YAM Management - Site Reliability Engineer III
Site Reliability Engineering (SRE) is an engineering discipline that combines software and systems engineering to build and run large-scale, massively distributed, fault-tolerant systems. The SRE team is responsible for keeping user-facing services and other YAM Worldwide production systems running smoothly. We specialize in systems, whether it be networking, operating systems, or some more specific interest in scaling, cloud, or distributed systems. As SREs, we are responsible for the big picture of how our systems relate to each other, we use a breadth of tools and approaches to solve a broad spectrum of problems.
As an SRE you will:
- Be on an on-call rotation to respond to YAMWW availability incidents and provide support for operations or development escalations.
- Identify the root cause of failures, and prevent them from ever happening again.
- Run our infrastructure with Ansible, Cloudformation, and Jenkins.
- Consistently improve monitoring and alerting to alert us on symptoms and not on outages exclusively.
- Document every action so your findings turn into repeatable actions–and then into automation.
- Improve the deployment process for applications, infrastructure, and services to make it as automated as possible.
- Design, build, and maintain core infrastructure pieces that allow YAMWW services to scale from small to enterprise-class deployments.
- Debug production issues across all services and levels of the stack.
You may be a fit for this role if you:
- Think about systems - edge cases, failure modes, behaviors, specific implementations.
- Know your way around Linux, the Unix Shell, and Windows Powershell.
- Know the use of config management systems, preferably Ansible.
- Are proficient in at least one scripting language.
- Have an urge to collaborate and communicate effectively.
- Have an urge to document all the things so you don't need to learn the same thing twice.
- Have an enthusiastic, go-for-it attitude. When you see something broken, you can't let it go until it has been improved or fixed.
- Have an urge for delivering quickly and iterating fast.
- Have experience with Nutanix, AWS, Ansible, Docker, Cloudformation, Kubernetes, or similar technologies
Projects you could work on:
- Coding infrastructure automation with Cloudformation and Ansible.
- Improving our monitoring and alerting frameworks with Datadog and other tooling.
- Helping our development teams deploy and test their releases with CI/CD pipelines.
- Planning, designing, and deploying infrastructure for new retail locations for any of our sister companies.
- Identify SLO/SLAs that can be effectively measured and utilized to improve service uptime and performance.

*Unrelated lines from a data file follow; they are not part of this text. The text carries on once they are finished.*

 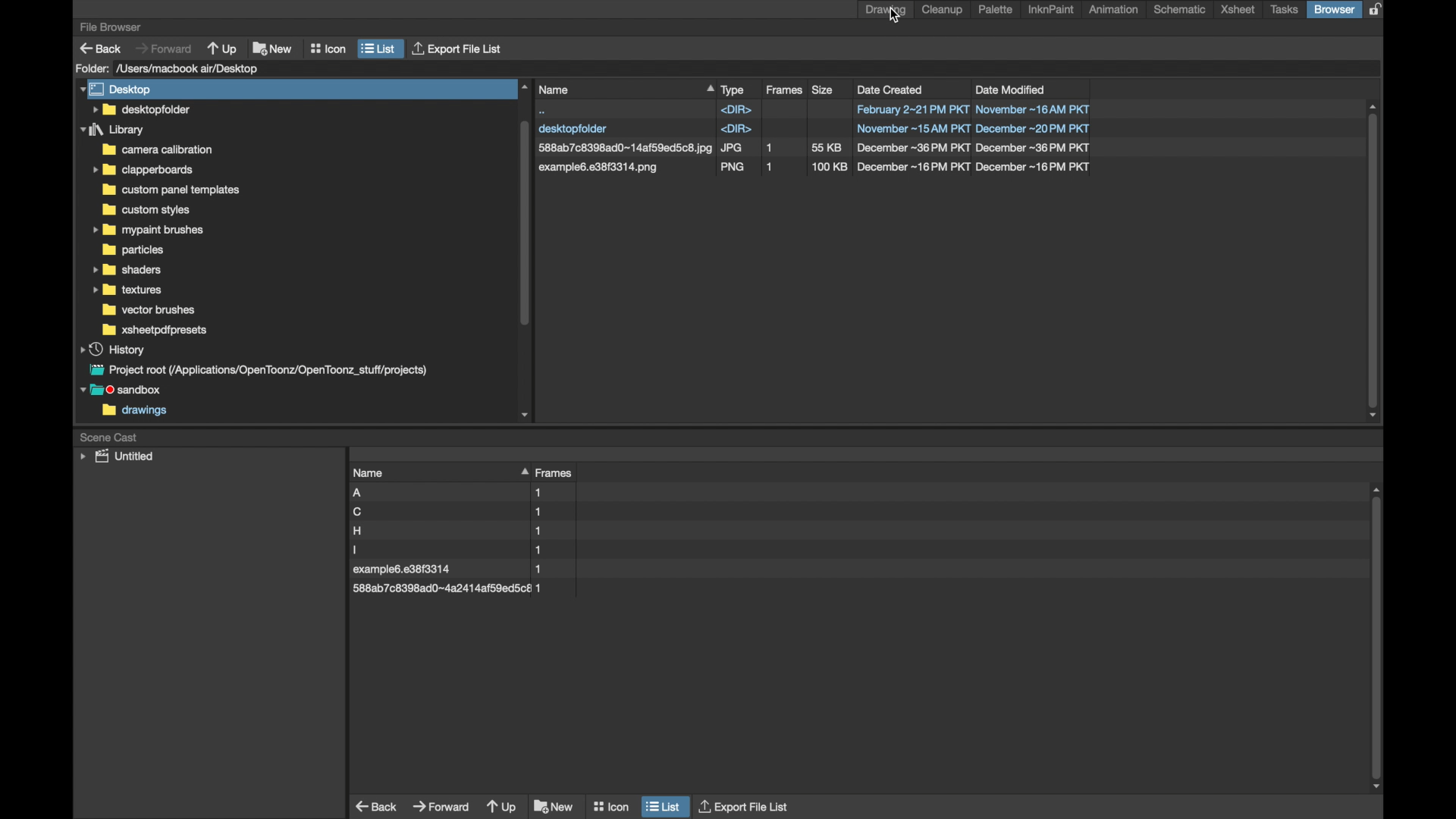 What do you see at coordinates (1334, 9) in the screenshot?
I see `browser` at bounding box center [1334, 9].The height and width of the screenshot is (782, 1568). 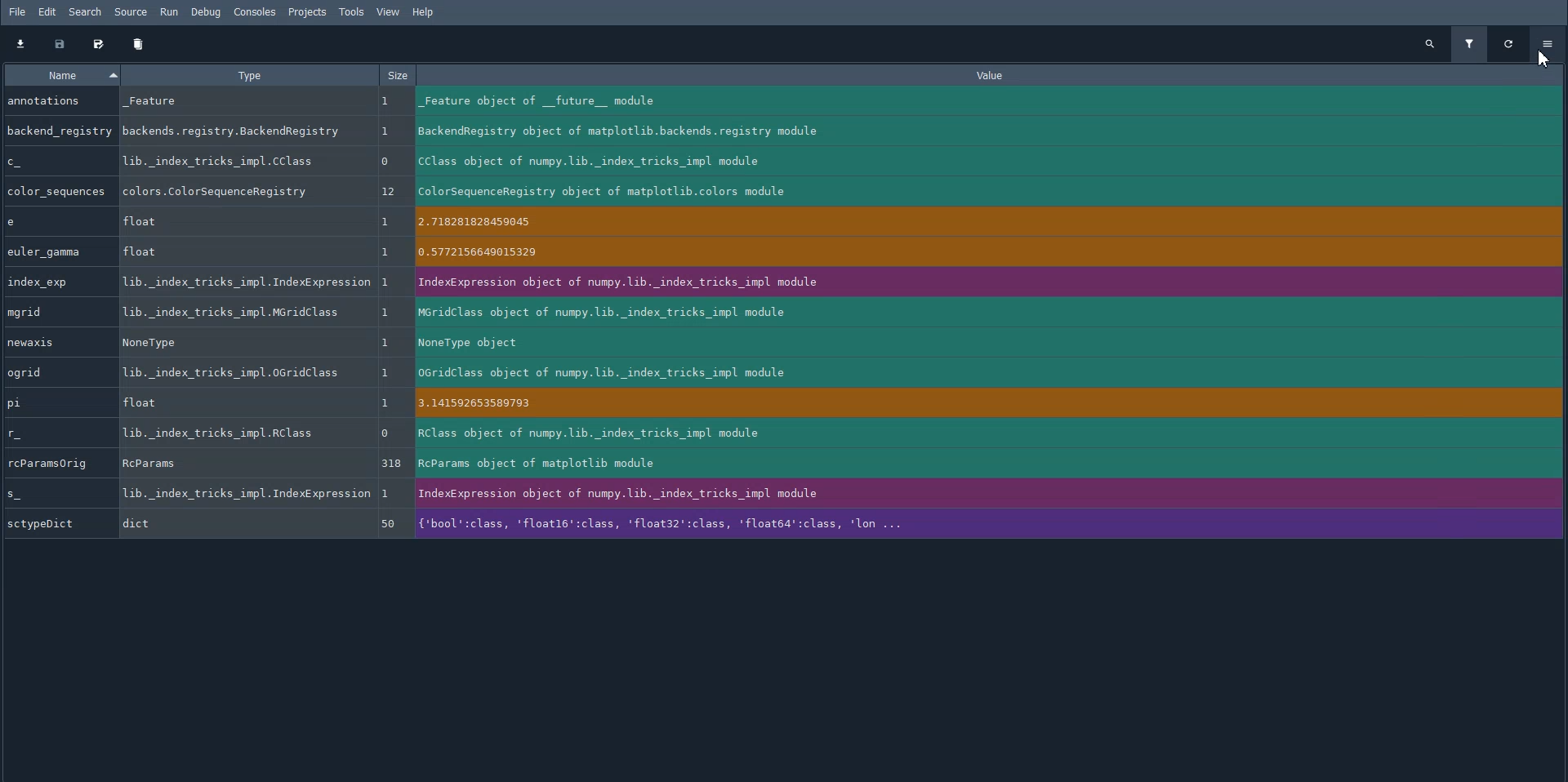 I want to click on C, so click(x=59, y=162).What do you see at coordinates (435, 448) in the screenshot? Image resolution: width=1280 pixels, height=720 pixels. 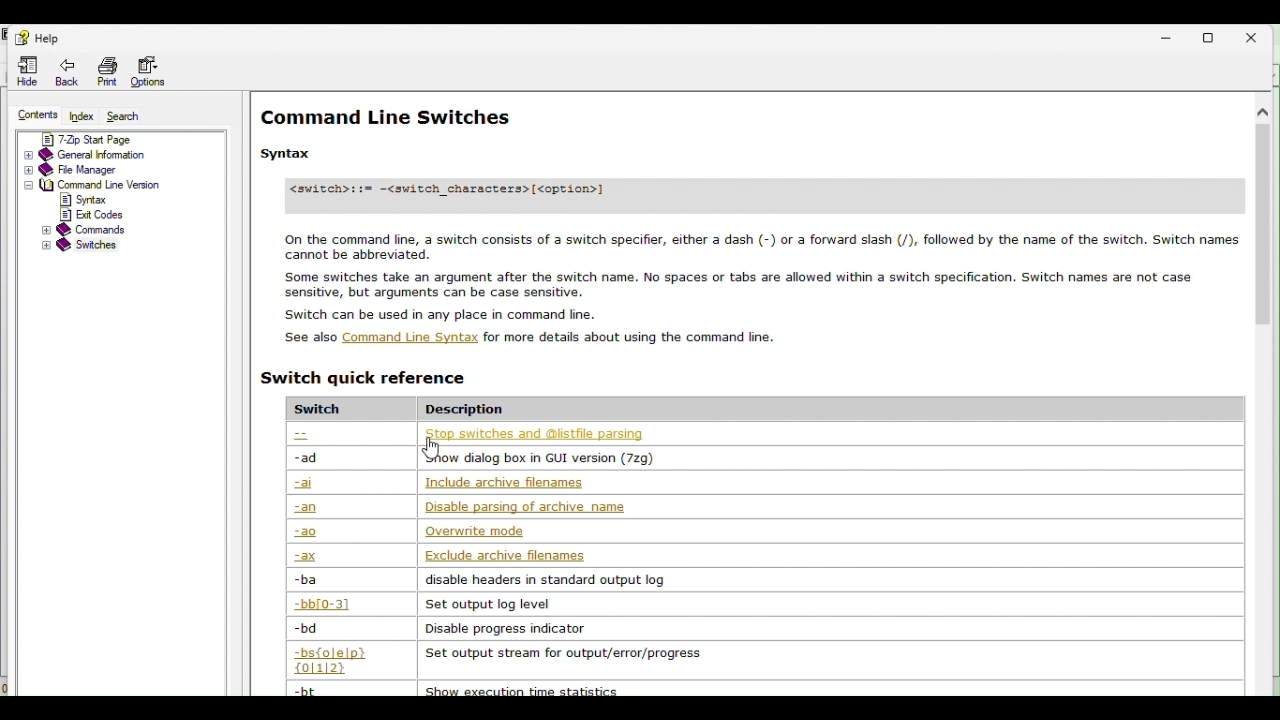 I see `Cursor` at bounding box center [435, 448].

- Design and implement solutions using AWS to migrate out of our on-premise data centers.
You should have technical experience with:
- Cloud frameworks (AWS preferred)
- Docker containers in an enterprise environment
- Networking skills (Firewalls and switching)
- Virtual environments (Nutanix or VMware)
- Databases (Postgres, MSSQL, Mysql)
- Web-based applications (NGINX or Apache)
- Enterprise Linux and Windows Server
Your background should include:
- Very Strong problem solving & troubleshooting skills including the ability to perform root cause analysis for preventative analysis.
- Proven track record of working with preventive/predictive maintenance techniques
- Strong analytical, planning, organizational, and time management skills
- A Bachelor's degree in an Engineering discipline or equivalent experience.